The takeaway here is that even very small differences in return can become quite important if they persist over long periods of time. Just as it is important to start saving early, it is important to try for higher returns early.  And the improvement in return need not be large to have quite significant results over the long-term.  This is why it is very important for the investor to pay attention to what seem to be small differences in fees, trading costs, and not-so-small differences in effective tax rates.


Sadly, once you make sure that you have done a good job in keeping fees, trading costs, and effective tax rates down, the main way to increase return is to bear more risk.  However...Too much risk will actually reduce the typical result of compounding returns over long periods, even as it increases the expected return for a single period.

Mathematically trained statisticians will at first object to this statement, because it is true that the expected, or average, result of a compound return is the same as the compounding of the expected result for a single period.  Once you know expected return for each period, risk has no further role to play in determining expected wealth.  The key insight, however, is that the average compound result in a risky process will be distorted upward from what most investors receive.  A much better indicator of what you as an investor are likely to attain is given by the median compounded wealth.  And this quantity is very much influenced by volatility of returns.

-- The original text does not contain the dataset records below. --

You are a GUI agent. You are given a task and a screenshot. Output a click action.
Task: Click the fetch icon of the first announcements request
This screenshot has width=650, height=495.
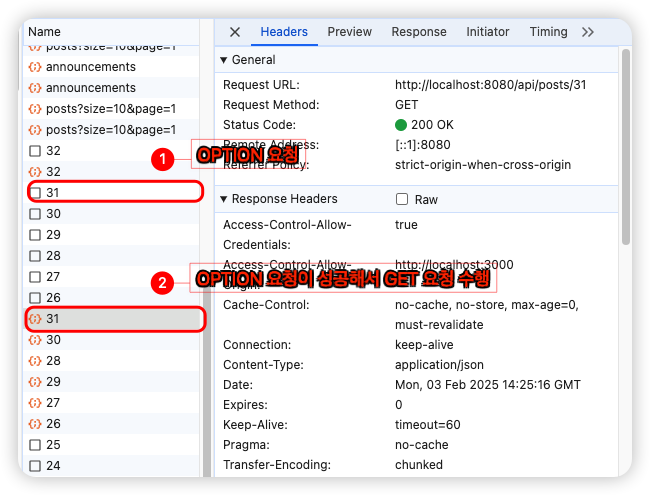tap(35, 67)
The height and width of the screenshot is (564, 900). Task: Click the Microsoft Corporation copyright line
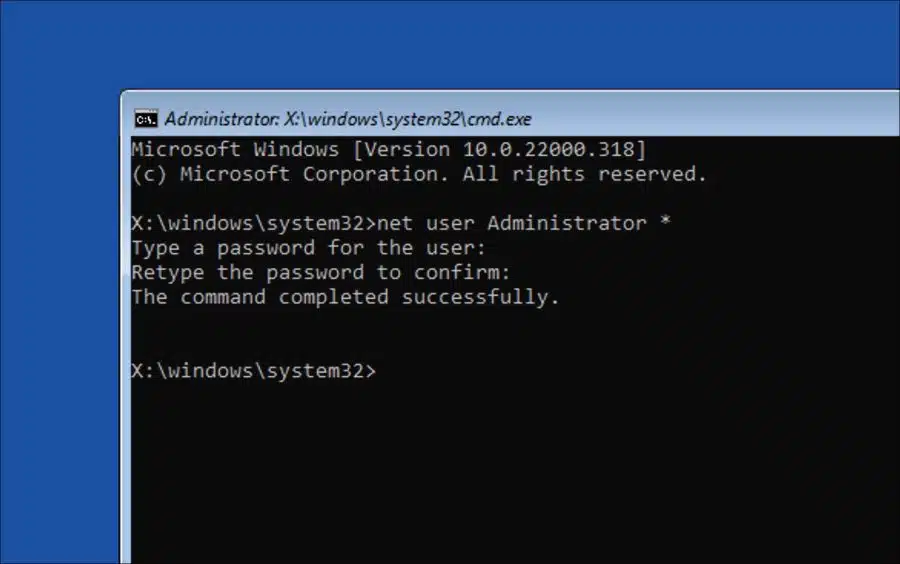point(419,174)
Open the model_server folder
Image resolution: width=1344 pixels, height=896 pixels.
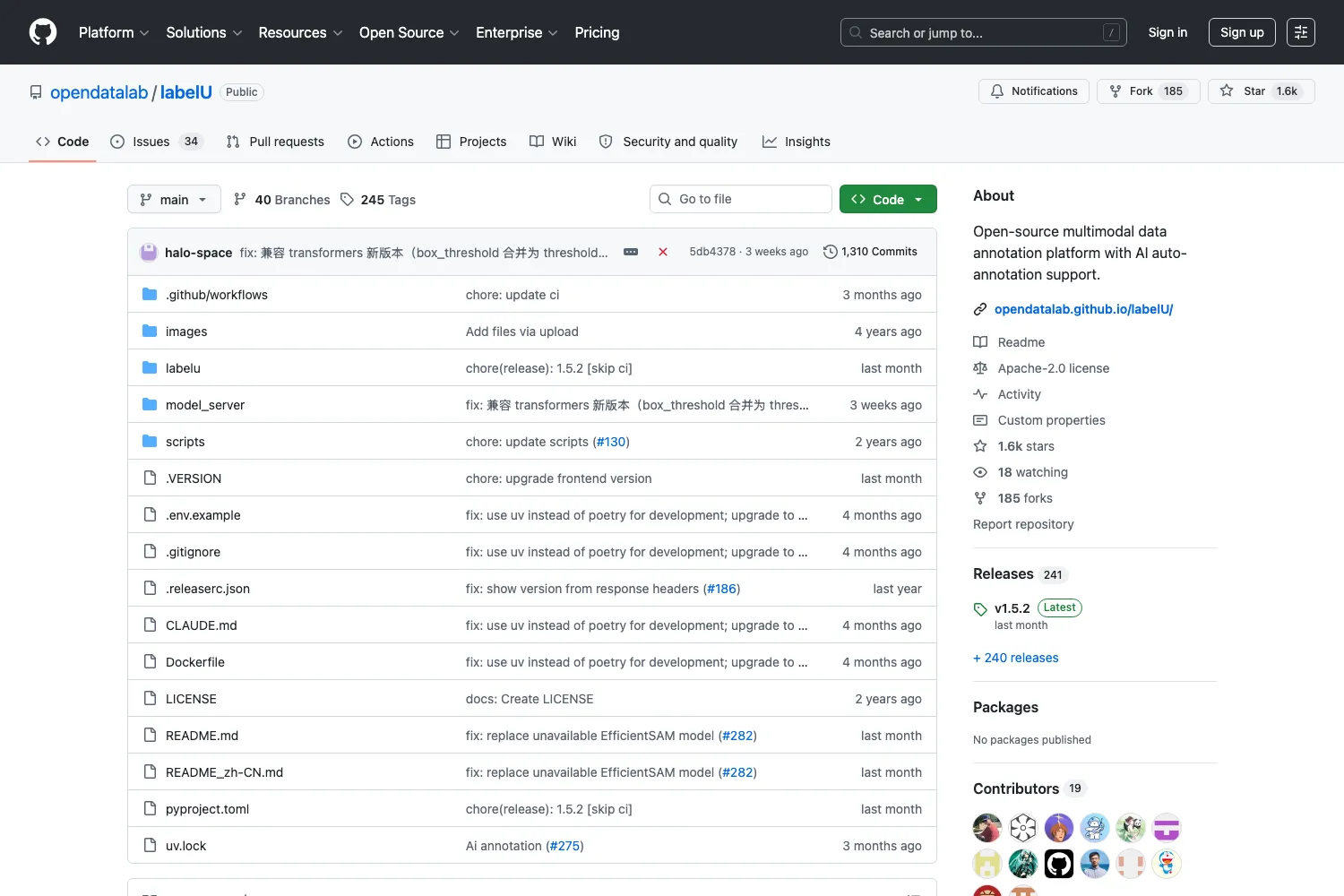point(205,405)
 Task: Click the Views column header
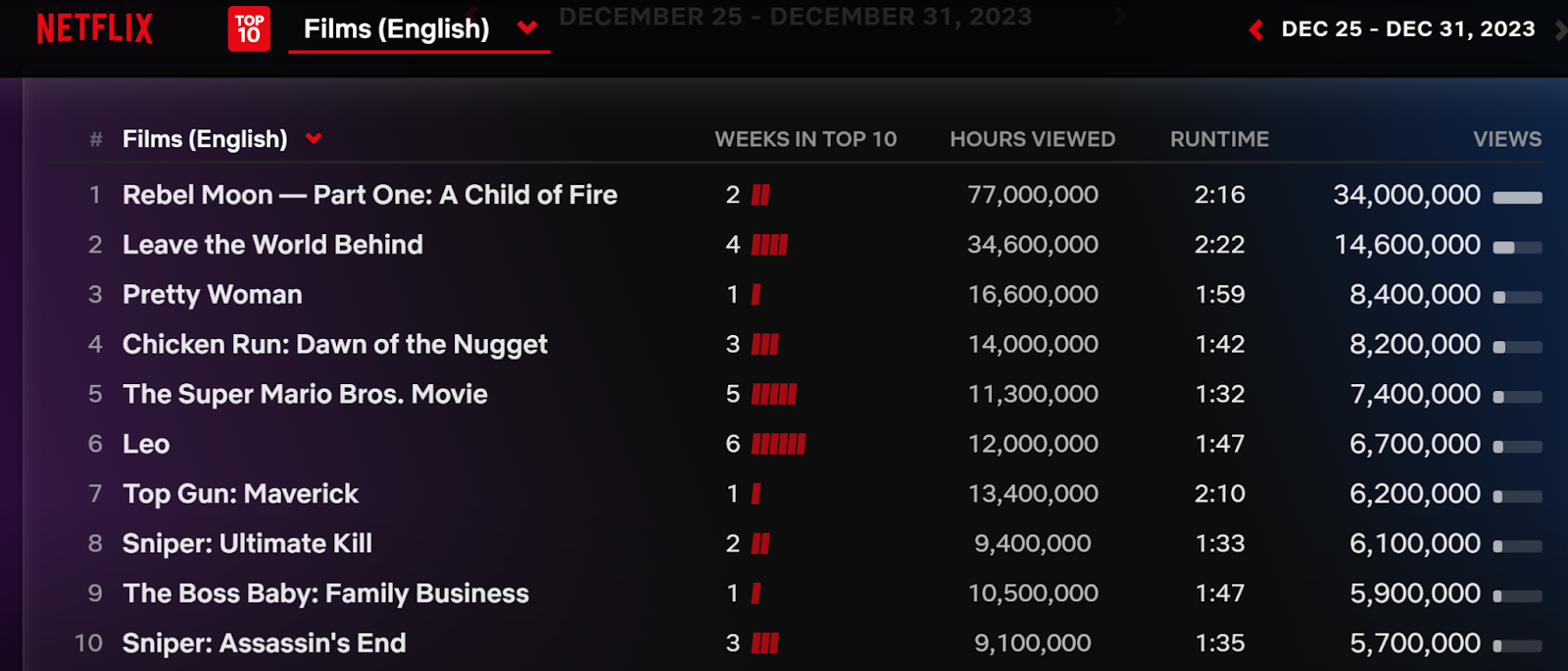(1506, 139)
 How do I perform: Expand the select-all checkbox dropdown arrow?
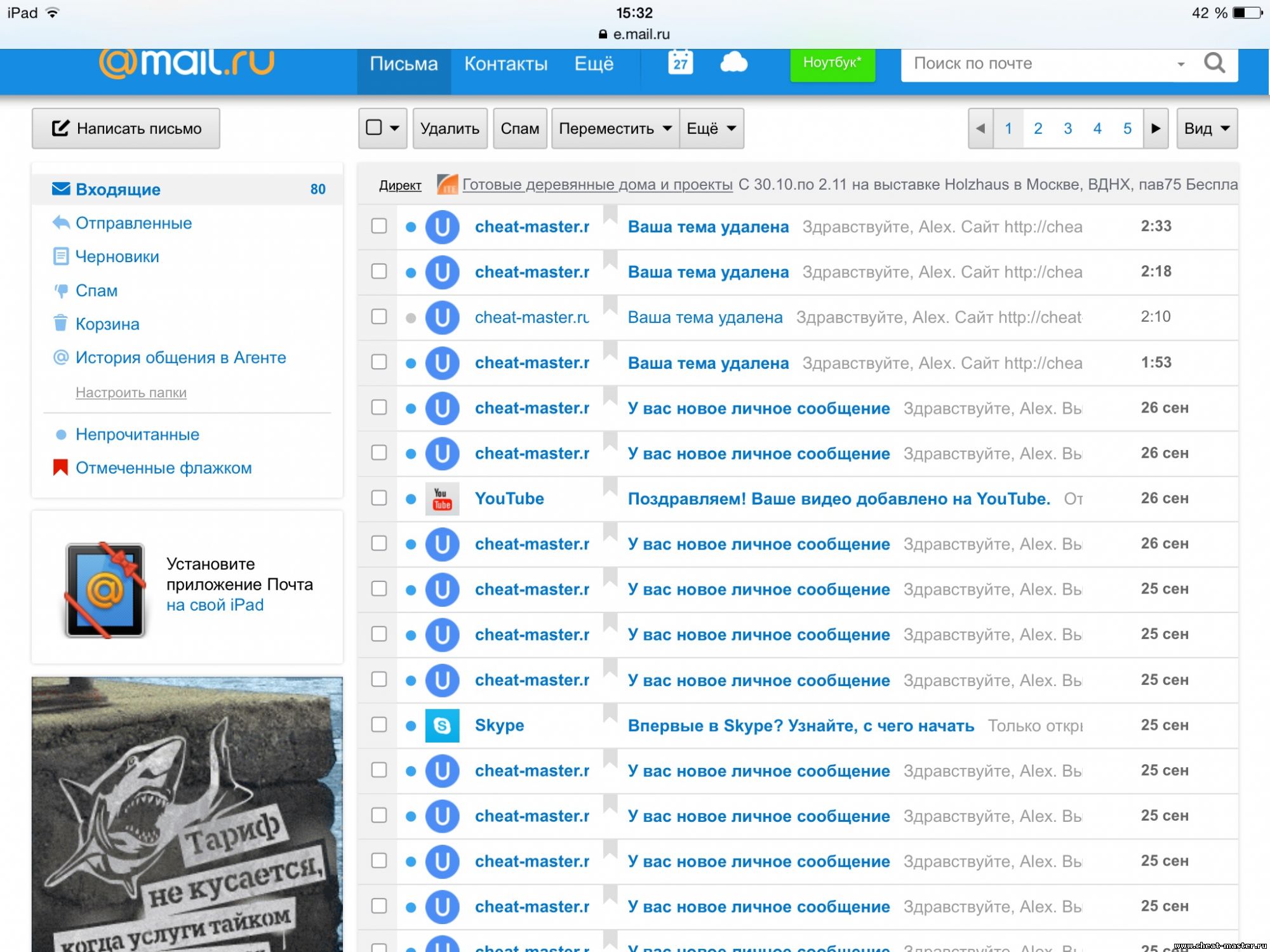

Consider an example where returns are volatile but known, so that we can do an easy back of the envelope calculation.  You start with a dollar.  The first period you receive a 100% return, so that your wealth becomes two dollars.  The second period, you receive a 50% loss, and your wealth shrinks back to a single dollar.   This sequence can be repeated indefinitely, and your money will not grow.  What is going on?  The losses reduce the capital base from which the gains must grow!

Now make that initial dollar a silver dollar, a coin to be flipped.  If it comes up heads, your stake doubles.  If it comes up tails, your stake is cut in half.  Your average or expected return in a single period is 25%.  What happens if you compound this process by flipping the coin 10 times?  The median result will be an equal number of heads and tails, landing you right back where you started.  That is, your median result will be 0%, even though for a single period the expected return is 25%!  There is also a quite large probability that you will lose money.  The expected or average wealth will be far higher than the median, because it includes the approximately one-in-a-thousand chance of getting ten heads in a row, but this may not be very relevant.

The fact that volatility reduces median compound results is one of the reasons why other investors will pay you to bear risk.  The other is that they cannot cope with large losses, or shortfalls, along the way.  Estimating the size of these effects in a given situation requires some more mathematics.  For now, it may be enough to remember that you should be skeptical when people say that in order to earn higher returns you must take more risk.  The truth of that statement is contingent on whether you are already facing so much risk that more will actually cause your median long-term prospects to deteriorate.


The key concept for this session is that your results will depend on compounding, which is determined by time, expected return each period, and the volatility of that return.  Patience combined with modest improvements in returns of moderate risk is greatly rewarded.  Large returns combined with high volatility can seriously reduce your median results.